Movidos por las intervenciones políticas cada vez más frecuentes en la apreciación de los acontecimientos del pasado y por los procedimientos judiciales que atañen a historiadores y pensadores, queremos recordar los siguientes principios:
La historia no es una religión. El historiador no acepta ningún dogma, no respeta ningún interdicto, no conoce tabús. El historiador puede ser irritante.
La historia no es la moral. El papel del historiador no es exaltar o condenar, sino explicar.
La historia no es la esclava de la actualidad. El historiador no aplica al pasado esquemas ideológicos contemporáneos y no introduce en los acontecimientos de otras épocas la sensibilidad de hoy.
La historia no es la memoria. El historiador, en un proceso científico, recoge los recuerdos de los hombres, los compara entre sí, los confronta con los documentos, con los objetos, con los rastros, y establece los hechos. La historia tiene en cuenta la memoria, pero no se reduce a ella.
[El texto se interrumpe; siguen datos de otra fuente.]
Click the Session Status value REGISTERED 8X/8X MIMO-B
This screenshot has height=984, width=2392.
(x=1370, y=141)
La historia no es un objeto jurídico. En un Estado libre, no corresponde ni al Parlamento ni a la autoridad judicial definir la verdad histórica. La política del Estado, aun cuando esté animada por las mejores intenciones, no es la política de la historia.
Violando estos principios, artículos de sucesivas leyes, notablemente las de 13 de julio de 1990, 29 de enero de 2001, 21 de mayo de 2001 y 23 de febrero de 2005, han restringido la libertad del historiador; le han dicho, so pena de sanciones, qué debe investigar y qué debe encontrar, le han prescrito métodos e impuesto límites.
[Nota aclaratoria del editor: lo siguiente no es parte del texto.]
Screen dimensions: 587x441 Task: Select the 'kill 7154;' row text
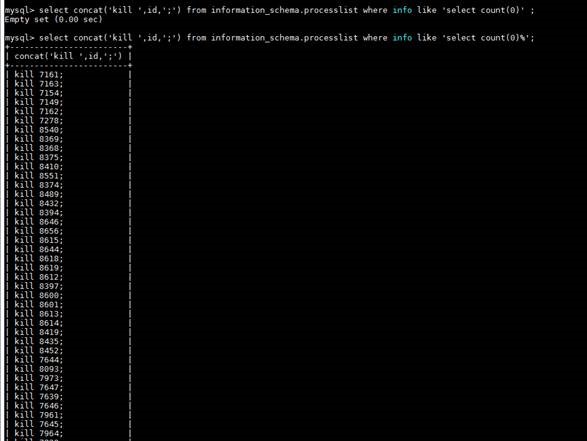coord(39,93)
Pedimos la abrogación de estas disposiciones legislativas indignas de un régimen democrático.
Jean-Pierre Azéma, Elisabeth Badinter, Jean-Jacques Becker, Françoise Chandernagor, Alain Decaux, Marc Ferro, Jacques Julliard, Jean Leclant, Pierre Milza, Pierre Nora, Mona Ozouf, Jean-Claude Perrot, Antoine Prost, René Rémond, Maurice Vaïsse, Jean-Pierre Vernant, Paul Veyne, Pierre Vidal-Naquet y Michel Winock.